Re: Problems/Issues with CJK and Unicode

From: Glen Perkins (Glen.Perkins@NativeGuide.com)
Date: Sat Apr 08 2000 - 03:17:56 EDT

Next message: Glen Perkins: "Re: charset question"
Previous message: Doug Ewell: "Re: charset question"
Maybe in reply to: Mark.Conover@luminant.com: "Problems/Issues with CJK and Unicode"
Next in thread: jon@kanji.com: "Re: Problems/Issues with CJK and Unicode"
Messages sorted by: [ date ] [ thread ] [ subject ] [ author ] [ attachment ]
Mail actions: [ respond to this message ] [ mail a new topic ]
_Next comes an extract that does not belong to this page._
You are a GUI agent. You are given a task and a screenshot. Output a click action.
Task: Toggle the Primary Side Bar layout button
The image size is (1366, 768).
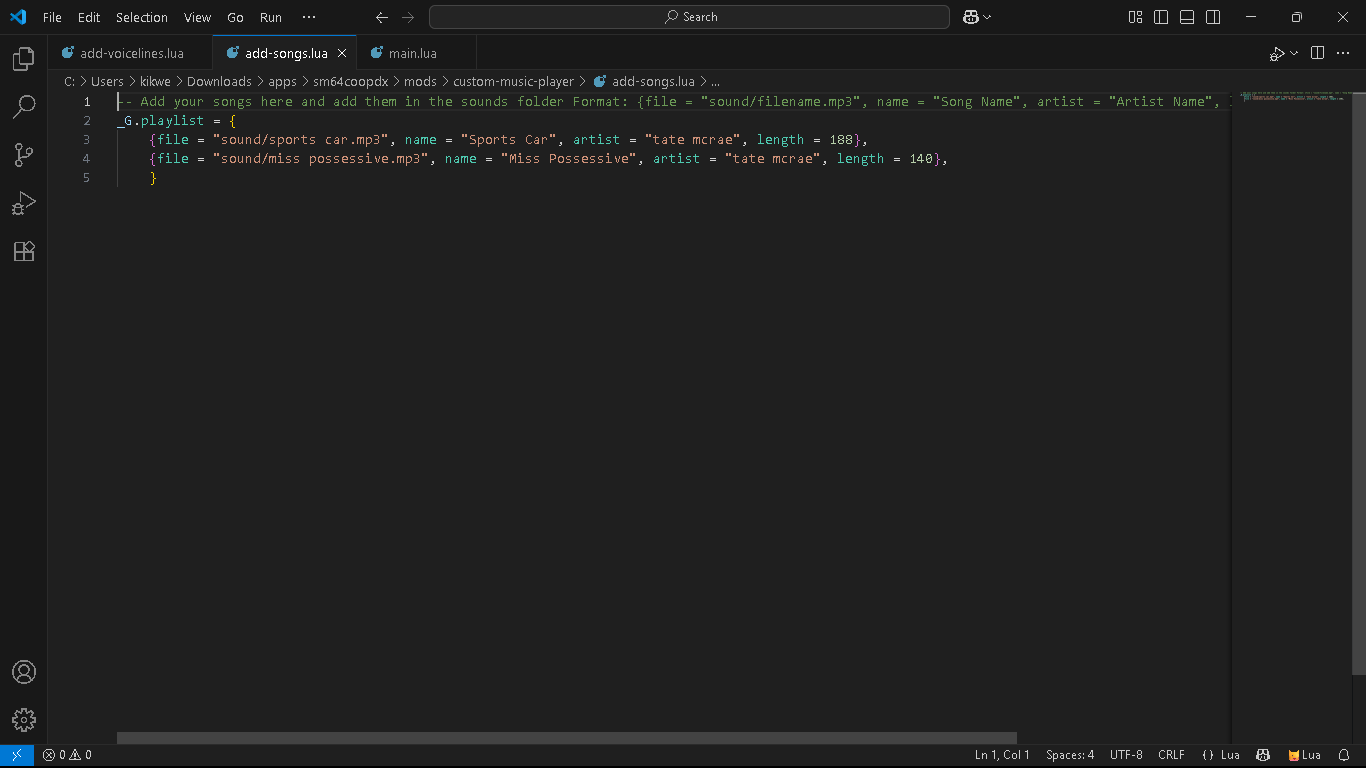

Only Korean is sorted by pronunciation. It's sorting is incomplete, though, and to accomplish even that, they put the same character at multiple codepoints if it has multiple readings, giving it an entry for every reading. Doing so causes other problems. A word can be written with the correct hanja but the incorrect code point. If so, it will be read correctly by human proofreaders, but mis-sorted by machine. It's even more ironic that they should do this given the additional pronunciation variation that occurs depending on the positioning of the character. (ryeok + sa = yeoksa, "history" [Japanese "rekishi"]), but the character ryeok isn't given another codepoint at yeok, even though it has to be sorted as yeok in a dictionary. Dictionary makers get around this problem by using the hangul as the dictionary entry, with the hanja after it as part of the definition, which is the reverse of the Japanese system. The Korean dictionary makers can then sort on the hangul, which means it doesn't matter to them what order the hanja is in, so the multiple encoding of hanja is just a nuisance.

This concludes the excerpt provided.